R14 million will be recuperated from two former University of Johannesburg (UJ) executives who fraudulently siphoned the money from the institution, The Star reports.
The university brought a court application for damages against the two executives, namely Professor Roy Marcus, the former chairperson of the institution’s council, and the fired deputy vice-chancellor of finance, Jaco van Schoor.
It is reported that the two executives did not oppose the application made in the High Court in Johannesburg.
The presiding officer granted the order against Marcus and van Schoor and the companies they made use of to fraudulently siphon the money from UJ.
According to the court order, the university must be repaid the money by the two executives and it is further reported that paying back the money does not mean the pair will be immune from facing criminal charges.
The Economic Freedom Fighters (EFF) Students Command, which welcomed the court order, has been calling for the pair to face criminal charges.
Their chairperson, Zwelakhe Mahlamvu, told The Star the money stolen by the two executives could have been used for the gain of the university.
Mahlamvu said the police should arrest the two executives, who should then face prosecution.
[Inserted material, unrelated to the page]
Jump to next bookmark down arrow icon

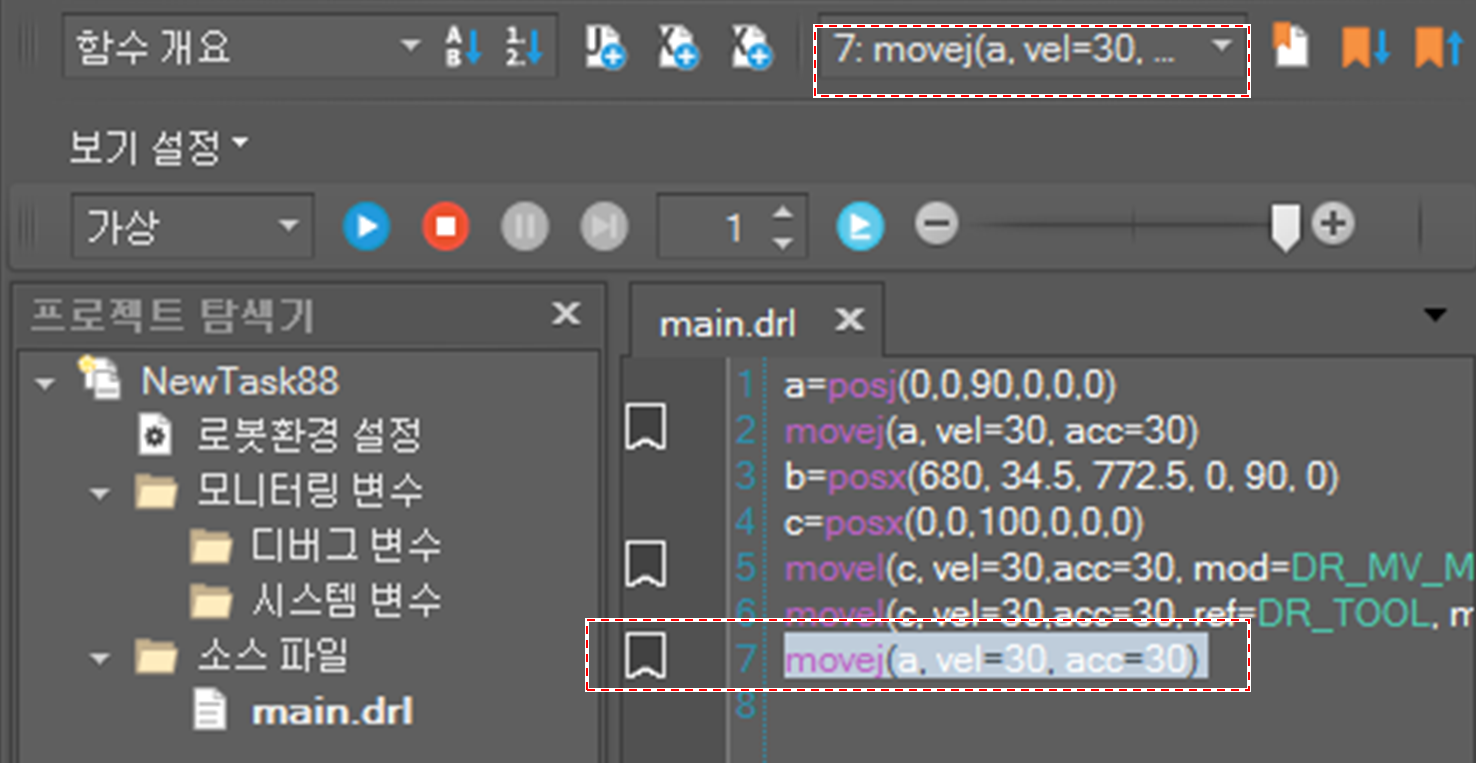pos(1365,47)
Last December the university laid charges against the pair at the Brixton Police Station and the case was taken over by the Hawks.
They confirmed with the publication that investigations into the matter have been ongoing.
The pair’s fraudulent activity was revealed last year when it emerged that the two executives had abused their positions to siphon money from the institution to companies they had links to using fake invoices.
Van Schoor was sacked following disciplinary proceedings that found him guilty and Marcus stepped down last year.
The money the two executives swindled from the university had been meant for installing solar geysers at the institution, including at it residences.
It is reported the executives aided the companies to receive payments for work not done, which the university said in court papers constituted fraud.
R10 million was paid to a company called Clarify Investment and R2.2 million to Triad Capital, while R1.2 million was paid to Mainstream Aquaculture.
In court papers, the university said no services were rendered to the institution in return for payments made.
It further stated that procurement processes had not been followed.
The money was then siphoned to Innovative Investment Corporation, a company the pair were directors in.